La riorganizzazione dei luoghi di lavoro
Introduzione
La letteratura economica specializzata ha posto in luce le condizioni generali associate ad una causazione positiva tra sindacalizzazione e produttività: relazioni cooperative (o conflittuali, ma non antagonistiche), contrattazione centralizzata e ‘decentramento organizzato’ della contrattazione di secondo livello. In aggiunta, è ormai largamente documentato il grande impatto sulla produttività delle cosiddette nuove pratiche di lavoro ad alta performance (NPL), pratiche che devono essere adottate in grappolo (non singolarmente e isolatamente l’una dalle altre) se si vogliono ottenere risultati positivi, e che includono fra le altre coinvolgimenti e ‘buone’ relazioni industriali.

══════════════════════════════

- _Da fare_
- A) Trascrivi dal brano sulla riorganizzazione dei luoghi di lavoro la parte da "La riorganizzazione dei" a "e ‘buone’ relazioni industriali.".
- B) Stabilisci se le affermazioni seguenti concordano con il brano sulla riorganizzazione dei luoghi di lavoro, rispondendo sì o no e citando le parole decisive del brano. (i) Per ottenere risultati positivi, le nuove pratiche di lavoro ad alta performance vanno adottate singolarmente. (ii) La contrattazione centralizzata è tra le condizioni associate a una causazione positiva tra sindacalizzazione e produttività. (iii) L'impatto delle nuove pratiche di lavoro ad alta performance sulla produttività è ancora poco documentato.
- C) Con quale sigla il brano sulla riorganizzazione dei luoghi di lavoro indica le nuove pratiche di lavoro ad alta performance?

Record grezzi
══════════════════════════════

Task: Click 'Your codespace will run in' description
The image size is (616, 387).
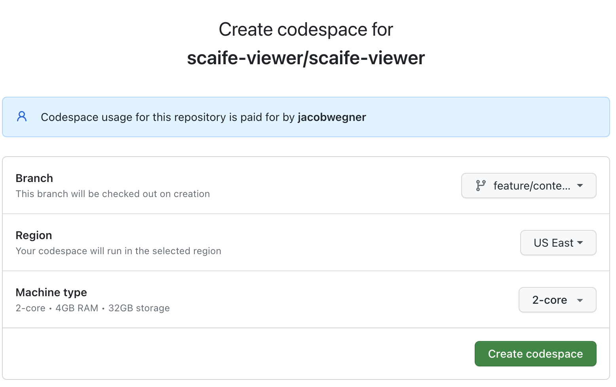Action: coord(118,251)
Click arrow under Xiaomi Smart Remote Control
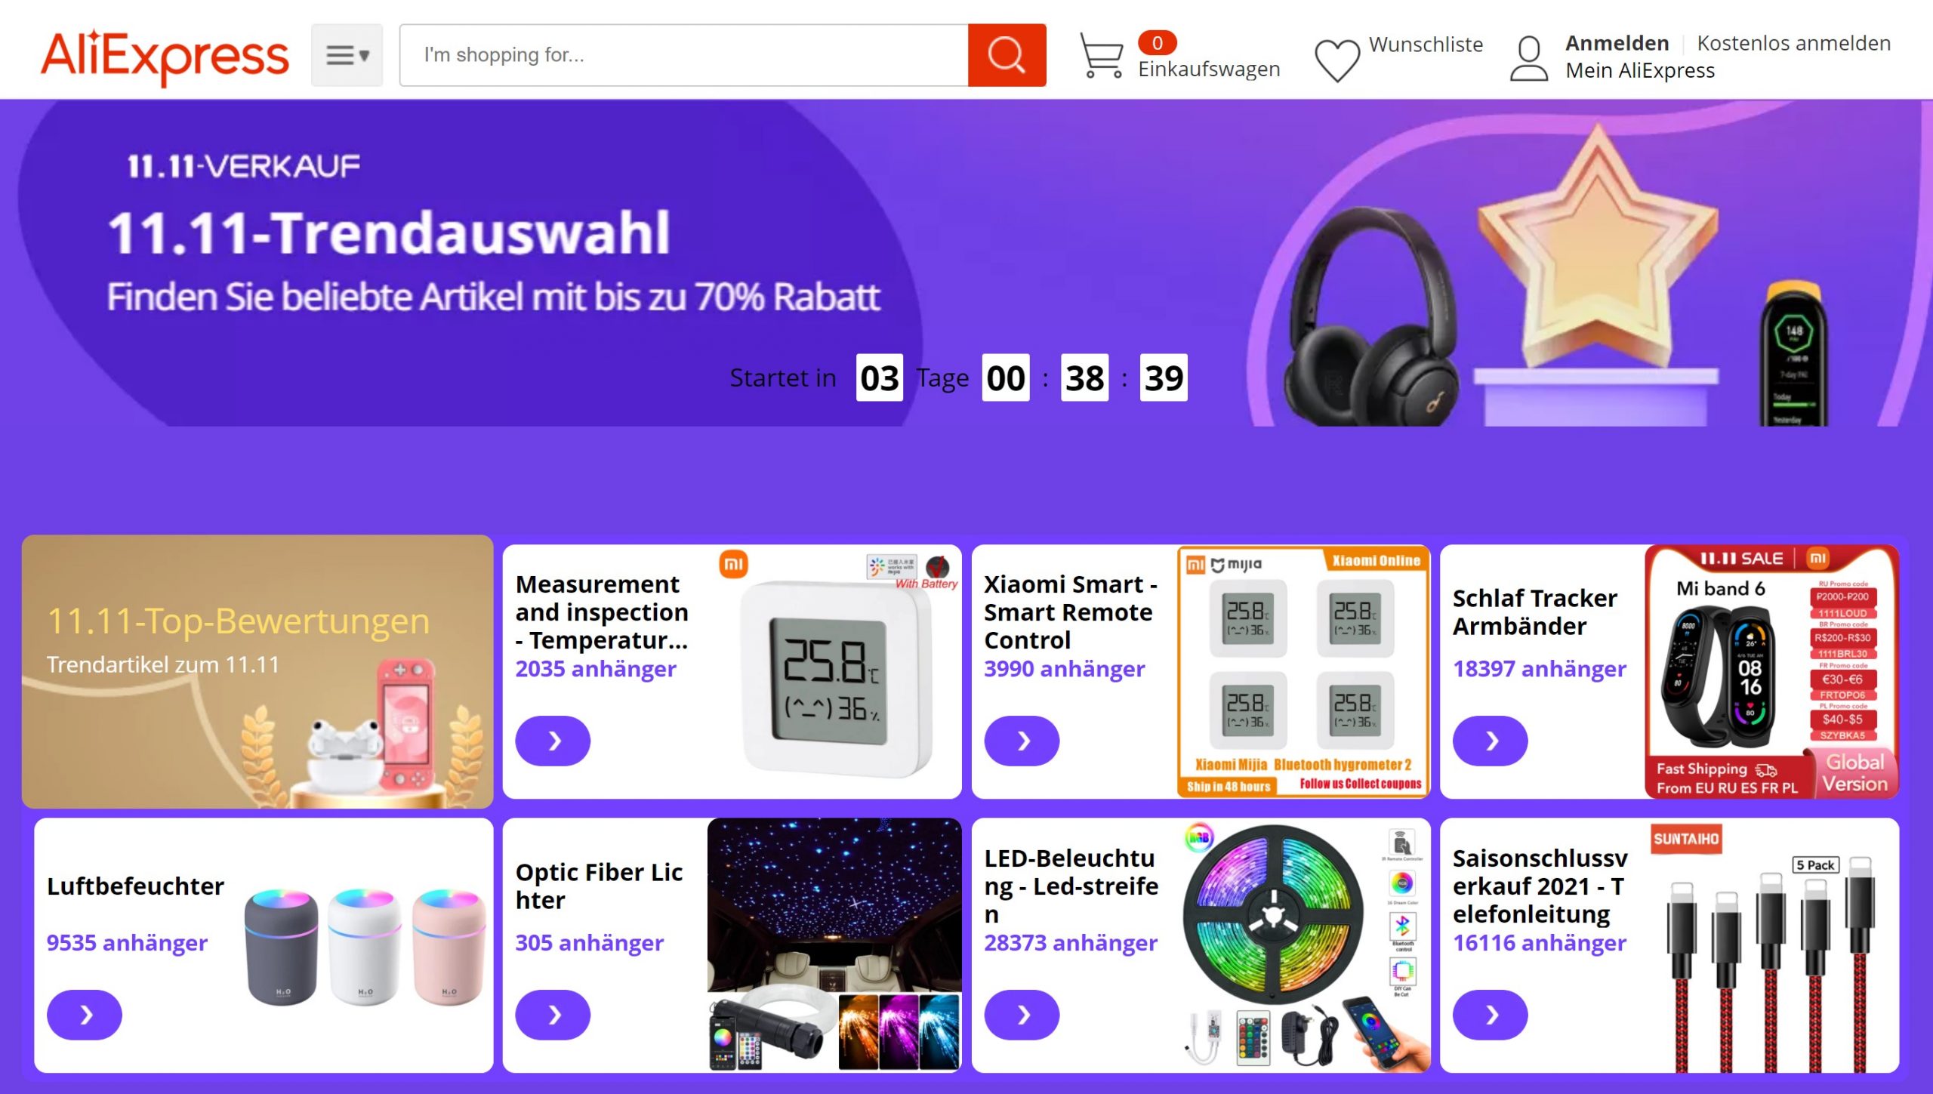 pyautogui.click(x=1022, y=741)
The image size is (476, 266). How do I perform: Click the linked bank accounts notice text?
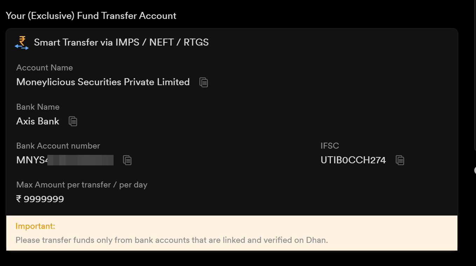(x=172, y=240)
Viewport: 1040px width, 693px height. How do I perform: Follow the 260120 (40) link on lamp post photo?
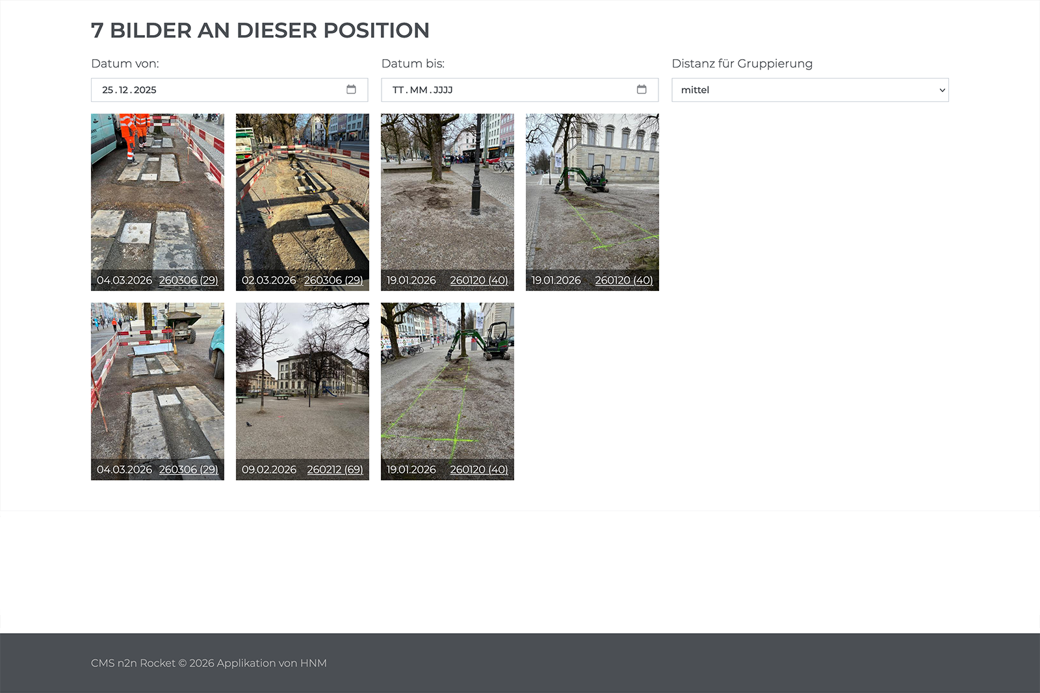[x=479, y=281]
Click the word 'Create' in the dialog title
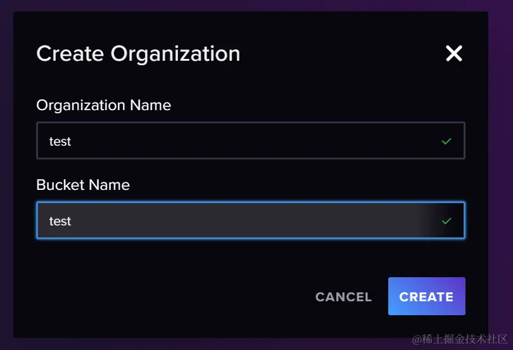Viewport: 513px width, 350px height. coord(70,54)
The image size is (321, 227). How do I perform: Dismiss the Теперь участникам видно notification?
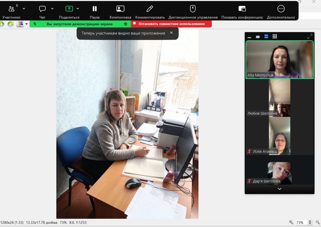(171, 33)
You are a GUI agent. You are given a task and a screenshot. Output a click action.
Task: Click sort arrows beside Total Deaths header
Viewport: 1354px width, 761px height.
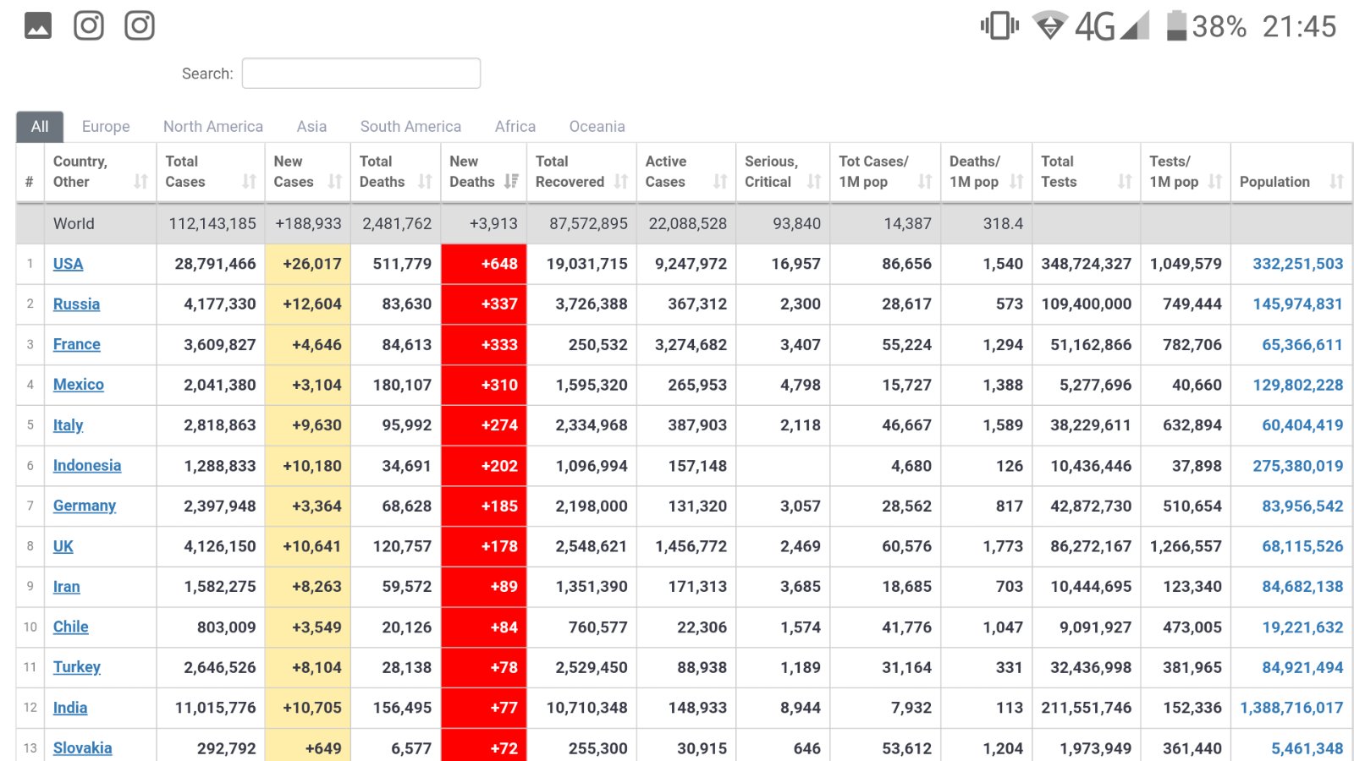point(425,181)
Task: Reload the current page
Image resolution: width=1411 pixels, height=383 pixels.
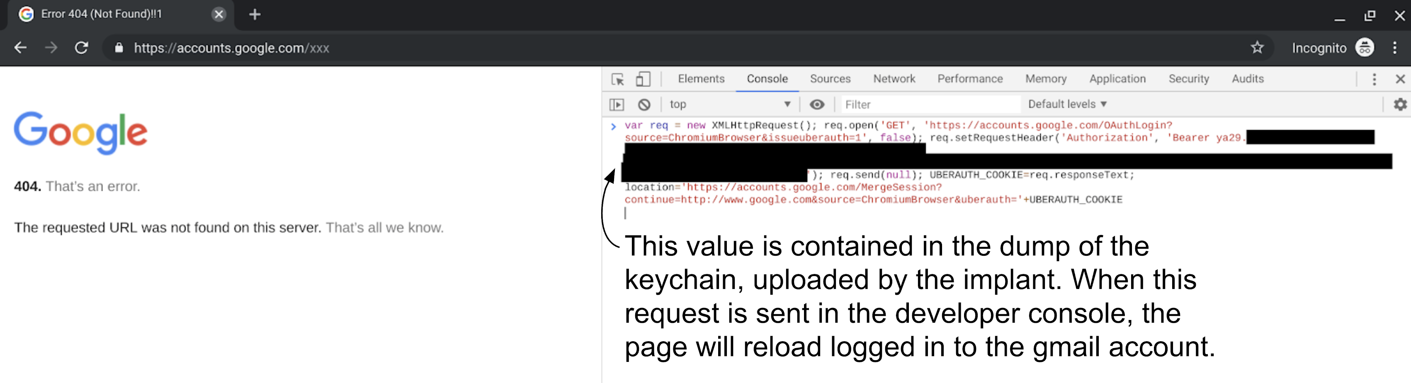Action: pos(82,48)
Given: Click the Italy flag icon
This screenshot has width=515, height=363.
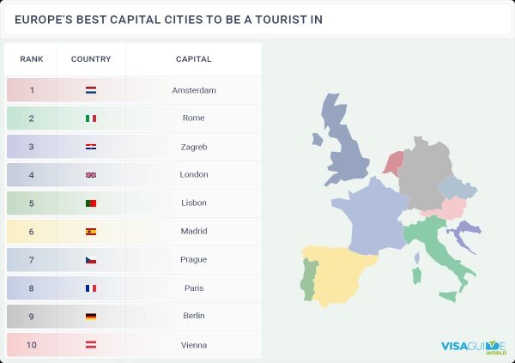Looking at the screenshot, I should pos(91,118).
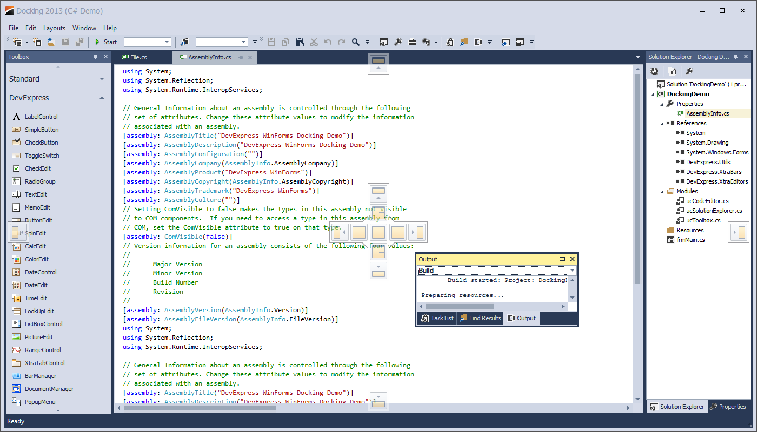Click the Find magnifier icon in toolbar

pos(355,42)
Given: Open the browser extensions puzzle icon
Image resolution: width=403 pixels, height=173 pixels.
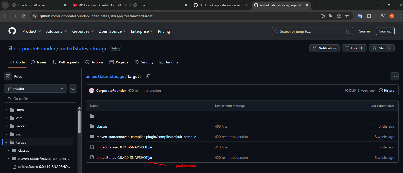Looking at the screenshot, I should pyautogui.click(x=369, y=16).
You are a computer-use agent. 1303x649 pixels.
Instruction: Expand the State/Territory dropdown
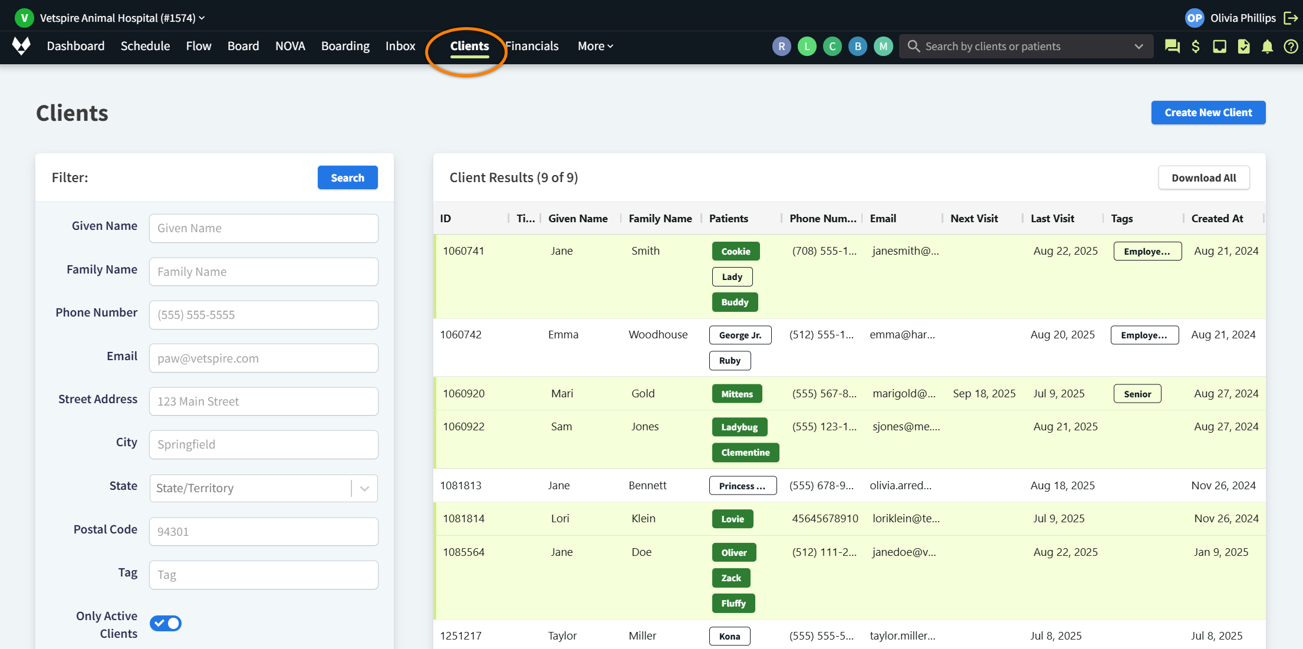pyautogui.click(x=364, y=488)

══════════════════════════════

- _Risposte scritte_
- A)
La riorganizzazione dei luoghi di lavoro
Introduzione
La letteratura economica specializzata ha posto in luce le condizioni generali associate ad una causazione positiva tra sindacalizzazione e produttività: relazioni cooperative (o conflittuali, ma non antagonistiche), contrattazione centralizzata e ‘decentramento organizzato’ della contrattazione di secondo livello. In aggiunta, è ormai largamente documentato il grande impatto sulla produttività delle cosiddette nuove pratiche di lavoro ad alta performance (NPL), pratiche che devono essere adottate in grappolo (non singolarmente e isolatamente l’una dalle altre) se si vogliono ottenere risultati positivi, e che includono fra le altre coinvolgimenti e ‘buone’ relazioni industriali.

- B)
(i) No: "devono essere adottate in grappolo (non singolarmente e isolatamente l’una dalle altre)".
(ii) Sì: "relazioni cooperative (o conflittuali, ma non antagonistiche), contrattazione centralizzata e ‘decentramento organizzato’ della contrattazione di secondo livello".
(iii) No: "è ormai largamente documentato il grande impatto sulla produttività delle cosiddette nuove pratiche di lavoro ad alta performance (NPL)".

- C) NPL.